Lisa Loeb takes a hands-on approach at Vision Expo

Lisa Loeb

Lisa Loeb, with Classique Eyewear CEO Craig Glasser, shows her Lisa Loeb Eyewear collection at Vision Expo

There are numerous celebrities with eyewear lines represented at the International Vision Expo & Conference/New York, which ends its three-day run today at the Javits Center. But if any others showed up at all, none were as hands-on as Lisa Loeb.

The singer-songwriter/eyewear designer not only showed her new Lisa Loeb Eyewear Fall/Winter collection at the Classique Eyewear exhibition hall booth on Friday afternoon, but actually sat down with buyers and fitted them personally.

As ever, Loeb's new frames are inspired by her signature cat-eye look, and accented with marbleized guitar pics on the temple tips and clef notes on the frame corners that evoke her musical roots.
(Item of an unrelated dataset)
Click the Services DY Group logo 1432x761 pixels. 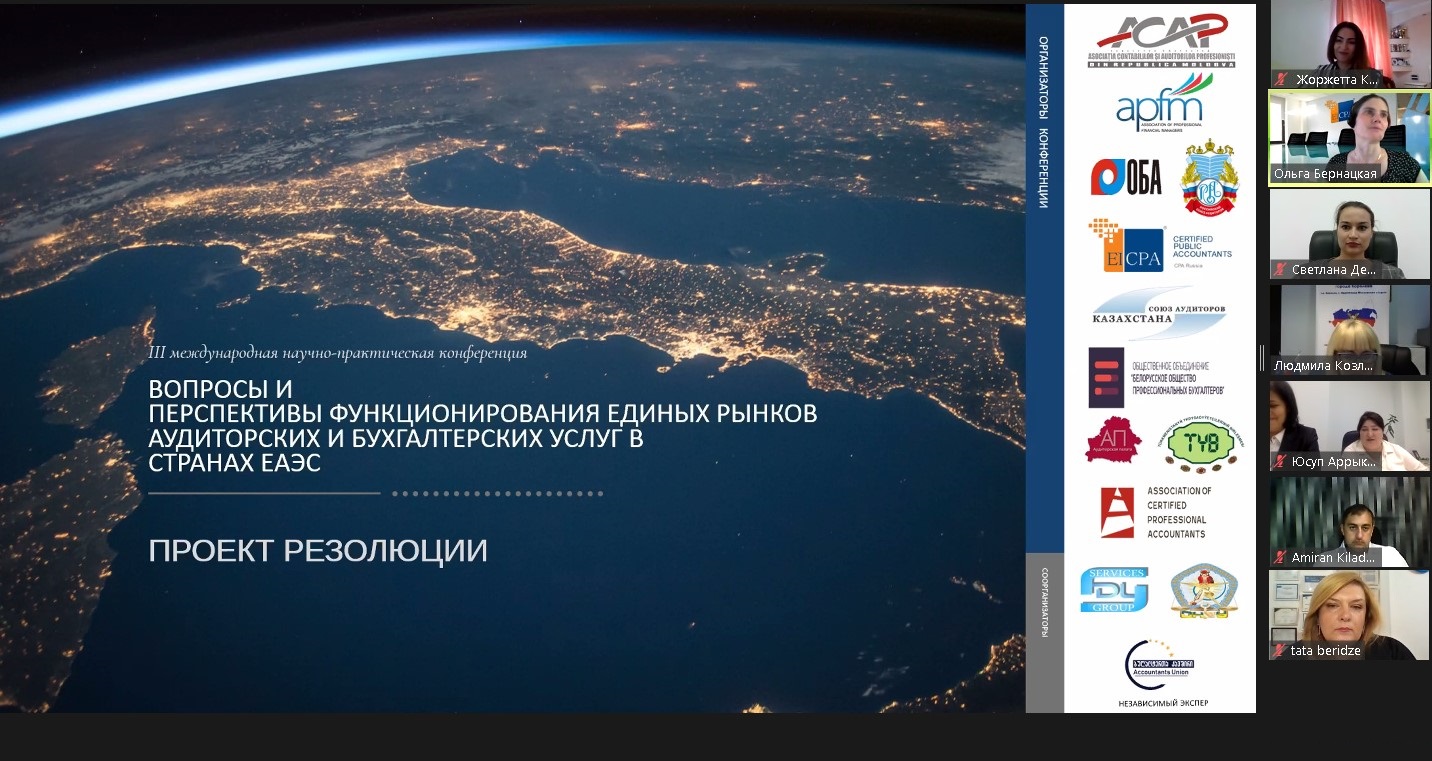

They're also named from her song lyrics—with their color names deriving from her love of food: The past Food Network host (of Dweezil & Lisa, with Dweezil Zappa, in 2004) titled her 2002 album Cake and Pie, explaining that when asked if she wants cake or pie for dessert, she invariably answers cake and pie.

Taking a moment away from her booth activities, she noted that some of her new designs add a "masculine" feel to her strictly (so far) women's frames. Using an espresso Forever frame as an example (the name comes form a lyric in her 2002 song "Did That"), she pointed to its metal bridge as an example of new models that incorporate metal elements into the acetate—whereas previous Loeb Eyewear releases were solely acetate.
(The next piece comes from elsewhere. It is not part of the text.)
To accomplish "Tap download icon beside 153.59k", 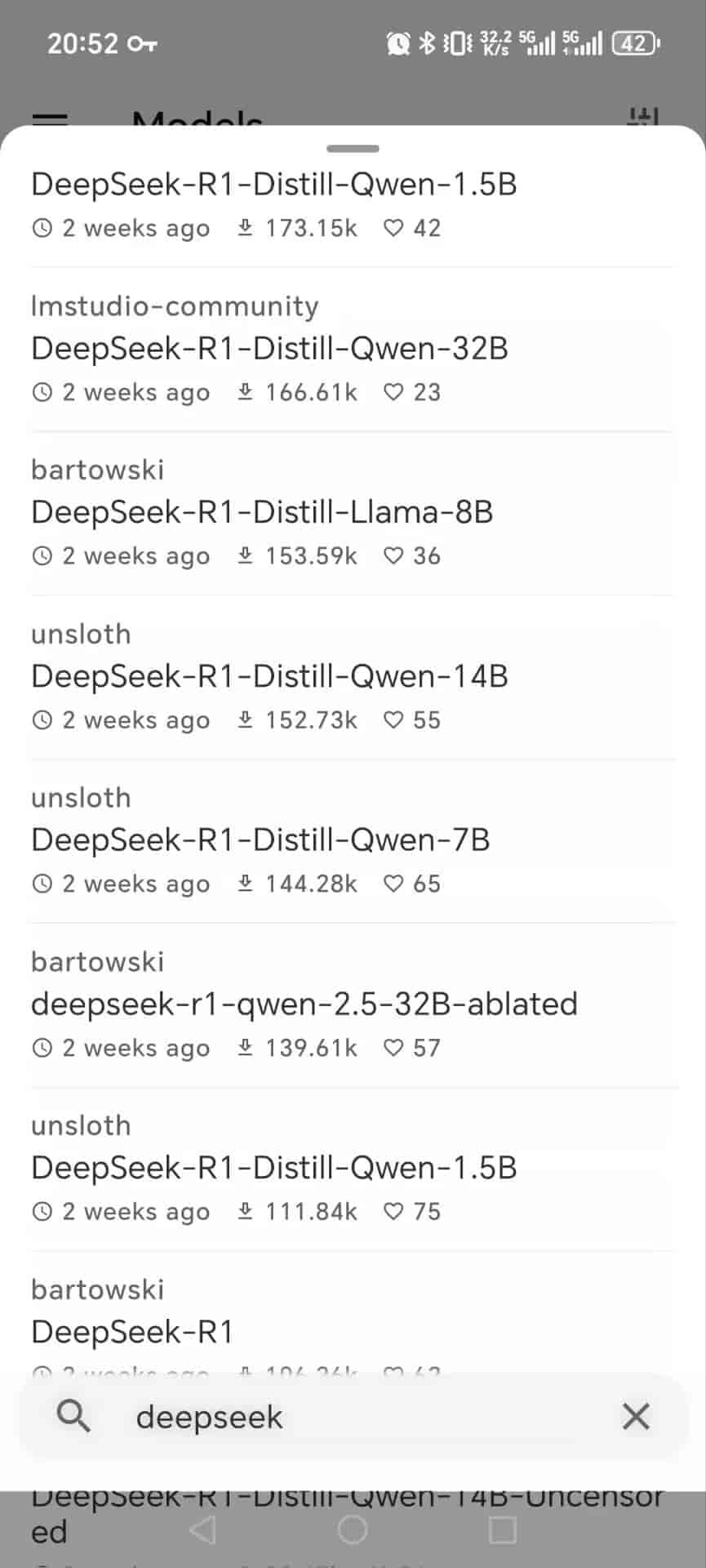I will click(245, 555).
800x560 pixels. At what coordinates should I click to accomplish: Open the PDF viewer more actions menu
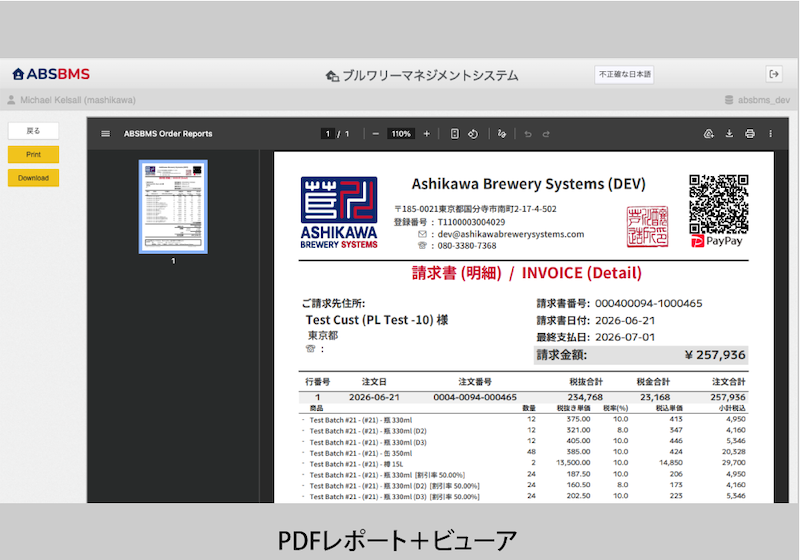click(770, 134)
"Some people perceive me as soft and quiet because of the tone of my voice in some of my popular songs," said Loeb, who always radiates an ever-smiling, warmly approachable demeanor. "I sound that way, but I'm not a really soft person: There's a lot of strength to me and my outlook on life, and I like to capture that in my glasses as well. So I tried to bring in a slightly masculine feeling to some of the frames, because being feminine doesn't mean that you're not strong."

The metal hardware, then, provides a "strong structure," added Loeb, who's also playing with larger frames this year, and on models like Prophet (from her 1997 song "Wishing Heart"), a trendy keyhole bridge. The new models, though, retain her trademark cat-eye lift.
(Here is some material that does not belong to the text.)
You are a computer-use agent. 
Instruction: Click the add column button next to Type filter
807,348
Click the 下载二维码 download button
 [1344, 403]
Meanwhile, Loeb, who lives in Los Angeles, will return to New York for a two week residency at Café Carlyle June 6-17. With musician/author David Newman, she'll also lead a three-day Life as a Work of Art—An Exploration in Creativity workshop at the Omega Institute in Rhinebeck, N.Y., Aug. 11-13.

Loeb says she's also working on a new "adult album," meaning one for grownups as opposed to her most recent children's music projects.